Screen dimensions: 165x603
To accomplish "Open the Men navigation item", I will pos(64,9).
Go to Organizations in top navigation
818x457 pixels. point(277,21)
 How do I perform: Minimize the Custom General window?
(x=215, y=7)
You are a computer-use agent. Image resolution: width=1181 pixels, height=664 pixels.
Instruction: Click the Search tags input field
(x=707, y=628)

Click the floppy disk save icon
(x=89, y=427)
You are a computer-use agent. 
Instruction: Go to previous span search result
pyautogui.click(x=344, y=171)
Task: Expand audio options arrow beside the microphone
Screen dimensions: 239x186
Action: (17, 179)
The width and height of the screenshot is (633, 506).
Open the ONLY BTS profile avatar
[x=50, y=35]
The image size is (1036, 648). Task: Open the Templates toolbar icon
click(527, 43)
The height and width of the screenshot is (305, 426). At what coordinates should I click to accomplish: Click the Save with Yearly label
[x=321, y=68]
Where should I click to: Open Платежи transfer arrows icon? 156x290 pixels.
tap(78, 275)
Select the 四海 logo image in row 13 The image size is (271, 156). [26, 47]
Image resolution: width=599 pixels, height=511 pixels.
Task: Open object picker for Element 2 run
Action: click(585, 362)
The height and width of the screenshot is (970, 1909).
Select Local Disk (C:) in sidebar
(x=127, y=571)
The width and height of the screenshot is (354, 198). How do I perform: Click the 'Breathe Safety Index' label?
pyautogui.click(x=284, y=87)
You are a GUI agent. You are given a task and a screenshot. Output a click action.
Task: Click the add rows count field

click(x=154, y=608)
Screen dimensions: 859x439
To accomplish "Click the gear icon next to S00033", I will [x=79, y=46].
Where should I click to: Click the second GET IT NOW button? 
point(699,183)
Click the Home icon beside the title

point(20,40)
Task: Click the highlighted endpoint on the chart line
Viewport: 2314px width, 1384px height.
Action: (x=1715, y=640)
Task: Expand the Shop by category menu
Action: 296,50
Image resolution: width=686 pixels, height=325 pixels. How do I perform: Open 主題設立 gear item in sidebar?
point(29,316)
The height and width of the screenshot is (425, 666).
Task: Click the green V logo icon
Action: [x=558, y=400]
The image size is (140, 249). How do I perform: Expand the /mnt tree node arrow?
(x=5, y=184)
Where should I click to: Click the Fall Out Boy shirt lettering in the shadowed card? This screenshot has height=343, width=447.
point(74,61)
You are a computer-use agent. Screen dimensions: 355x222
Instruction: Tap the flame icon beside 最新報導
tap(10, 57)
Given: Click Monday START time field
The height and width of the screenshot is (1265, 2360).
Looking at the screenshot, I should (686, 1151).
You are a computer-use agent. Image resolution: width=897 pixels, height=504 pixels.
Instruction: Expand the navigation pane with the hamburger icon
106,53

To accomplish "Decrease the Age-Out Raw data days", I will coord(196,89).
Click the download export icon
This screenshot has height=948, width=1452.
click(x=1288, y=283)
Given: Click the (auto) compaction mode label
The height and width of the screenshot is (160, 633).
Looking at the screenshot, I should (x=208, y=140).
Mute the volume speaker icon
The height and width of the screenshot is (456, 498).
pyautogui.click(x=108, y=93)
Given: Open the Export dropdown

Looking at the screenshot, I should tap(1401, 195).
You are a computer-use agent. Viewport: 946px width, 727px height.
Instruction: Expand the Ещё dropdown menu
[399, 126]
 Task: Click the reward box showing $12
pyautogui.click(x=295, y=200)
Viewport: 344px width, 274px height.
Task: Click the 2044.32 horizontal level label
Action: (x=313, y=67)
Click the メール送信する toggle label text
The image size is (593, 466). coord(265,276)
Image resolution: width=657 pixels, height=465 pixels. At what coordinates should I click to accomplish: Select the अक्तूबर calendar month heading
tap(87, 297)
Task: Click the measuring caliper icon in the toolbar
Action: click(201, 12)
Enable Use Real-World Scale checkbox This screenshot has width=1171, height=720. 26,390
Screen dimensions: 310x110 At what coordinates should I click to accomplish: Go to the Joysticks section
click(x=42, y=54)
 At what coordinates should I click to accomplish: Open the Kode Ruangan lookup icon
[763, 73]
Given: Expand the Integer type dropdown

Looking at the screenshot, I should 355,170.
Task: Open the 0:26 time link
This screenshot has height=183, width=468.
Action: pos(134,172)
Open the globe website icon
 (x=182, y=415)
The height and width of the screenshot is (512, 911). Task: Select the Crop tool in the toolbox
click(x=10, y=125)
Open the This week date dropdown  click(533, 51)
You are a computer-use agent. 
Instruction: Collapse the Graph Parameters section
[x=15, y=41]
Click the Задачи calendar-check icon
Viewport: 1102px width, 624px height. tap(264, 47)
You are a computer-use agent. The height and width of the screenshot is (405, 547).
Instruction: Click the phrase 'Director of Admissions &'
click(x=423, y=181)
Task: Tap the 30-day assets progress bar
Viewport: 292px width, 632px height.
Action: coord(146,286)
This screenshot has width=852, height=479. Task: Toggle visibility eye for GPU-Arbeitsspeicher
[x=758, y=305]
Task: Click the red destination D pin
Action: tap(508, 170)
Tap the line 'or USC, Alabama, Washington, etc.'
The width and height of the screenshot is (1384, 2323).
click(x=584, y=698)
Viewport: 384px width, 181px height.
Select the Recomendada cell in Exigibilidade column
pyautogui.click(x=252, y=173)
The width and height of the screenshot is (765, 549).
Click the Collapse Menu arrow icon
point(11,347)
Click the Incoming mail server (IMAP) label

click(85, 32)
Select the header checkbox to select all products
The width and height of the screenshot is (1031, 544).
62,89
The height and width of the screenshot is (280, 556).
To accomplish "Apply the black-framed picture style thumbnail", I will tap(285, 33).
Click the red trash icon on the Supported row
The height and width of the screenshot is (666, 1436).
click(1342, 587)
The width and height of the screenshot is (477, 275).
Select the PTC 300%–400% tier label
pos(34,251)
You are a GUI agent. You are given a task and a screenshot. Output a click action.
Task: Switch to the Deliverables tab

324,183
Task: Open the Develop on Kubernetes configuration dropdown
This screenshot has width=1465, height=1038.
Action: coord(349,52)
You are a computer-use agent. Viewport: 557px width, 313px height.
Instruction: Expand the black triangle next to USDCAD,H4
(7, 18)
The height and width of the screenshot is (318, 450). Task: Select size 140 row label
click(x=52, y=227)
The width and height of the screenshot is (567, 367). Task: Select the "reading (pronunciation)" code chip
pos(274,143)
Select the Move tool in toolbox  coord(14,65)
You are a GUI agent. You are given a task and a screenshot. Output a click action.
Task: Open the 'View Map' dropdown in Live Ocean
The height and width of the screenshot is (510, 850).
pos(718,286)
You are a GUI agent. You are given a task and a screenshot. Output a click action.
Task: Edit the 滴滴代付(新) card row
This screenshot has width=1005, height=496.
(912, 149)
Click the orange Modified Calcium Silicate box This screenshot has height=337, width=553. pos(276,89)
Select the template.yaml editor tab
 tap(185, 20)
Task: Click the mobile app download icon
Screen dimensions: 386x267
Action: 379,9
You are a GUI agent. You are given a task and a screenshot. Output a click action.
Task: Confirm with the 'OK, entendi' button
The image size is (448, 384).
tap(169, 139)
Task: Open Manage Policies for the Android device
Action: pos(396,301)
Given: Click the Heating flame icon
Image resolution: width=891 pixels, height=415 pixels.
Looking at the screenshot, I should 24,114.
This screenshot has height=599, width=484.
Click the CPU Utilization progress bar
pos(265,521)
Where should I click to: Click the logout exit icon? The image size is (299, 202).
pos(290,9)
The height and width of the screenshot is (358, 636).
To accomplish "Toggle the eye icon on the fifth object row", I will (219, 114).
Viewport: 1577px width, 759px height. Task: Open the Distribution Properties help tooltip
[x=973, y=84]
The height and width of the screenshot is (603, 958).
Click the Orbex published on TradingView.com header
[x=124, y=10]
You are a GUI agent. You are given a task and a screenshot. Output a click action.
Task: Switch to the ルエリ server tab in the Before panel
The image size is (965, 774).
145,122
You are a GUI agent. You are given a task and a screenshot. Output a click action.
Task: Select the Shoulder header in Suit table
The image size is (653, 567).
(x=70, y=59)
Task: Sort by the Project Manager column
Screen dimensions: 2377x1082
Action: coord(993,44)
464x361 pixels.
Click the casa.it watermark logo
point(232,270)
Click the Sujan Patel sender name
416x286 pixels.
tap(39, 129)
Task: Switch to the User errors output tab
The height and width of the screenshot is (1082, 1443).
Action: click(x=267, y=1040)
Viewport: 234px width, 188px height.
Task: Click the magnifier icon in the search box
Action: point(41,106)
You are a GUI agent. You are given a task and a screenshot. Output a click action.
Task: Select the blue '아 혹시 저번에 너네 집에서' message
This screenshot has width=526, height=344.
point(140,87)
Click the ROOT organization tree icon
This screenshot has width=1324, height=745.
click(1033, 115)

--

• WHAT THE TASK REQUIRES: Rewrite the records from their start through the line containing "point(20,40)", with both of those lines included, replacing "Screen dimensions" with "Screen size" and leaving everything else unchanged.

• EXERCISE SOLUTION:
Screen size: 165x603
To accomplish "Open the Men navigation item", I will pos(64,9).
Go to Organizations in top navigation
818x457 pixels. point(277,21)
 How do I perform: Minimize the Custom General window?
(x=215, y=7)
You are a computer-use agent. Image resolution: width=1181 pixels, height=664 pixels.
Instruction: Click the Search tags input field
(x=707, y=628)

Click the floppy disk save icon
(x=89, y=427)
You are a computer-use agent. 
Instruction: Go to previous span search result
pyautogui.click(x=344, y=171)
Task: Expand audio options arrow beside the microphone
Screen size: 239x186
Action: (17, 179)
The width and height of the screenshot is (633, 506).
Open the ONLY BTS profile avatar
[x=50, y=35]
The image size is (1036, 648). Task: Open the Templates toolbar icon
click(527, 43)
The height and width of the screenshot is (305, 426). At what coordinates should I click to accomplish: Click the Save with Yearly label
[x=321, y=68]
Where should I click to: Open Платежи transfer arrows icon? 156x290 pixels.
tap(78, 275)
Select the 四海 logo image in row 13 The image size is (271, 156). [26, 47]
Image resolution: width=599 pixels, height=511 pixels.
Task: Open object picker for Element 2 run
Action: click(585, 362)
The height and width of the screenshot is (970, 1909).
Select Local Disk (C:) in sidebar
(x=127, y=571)
The width and height of the screenshot is (354, 198). How do I perform: Click the 'Breathe Safety Index' label?
pyautogui.click(x=284, y=87)
You are a GUI agent. You are given a task and a screenshot. Output a click action.
Task: Click the add rows count field

click(x=154, y=608)
Screen size: 859x439
To accomplish "Click the gear icon next to S00033", I will [x=79, y=46].
Where should I click to: Click the second GET IT NOW button? 
point(699,183)
Click the Home icon beside the title

point(20,40)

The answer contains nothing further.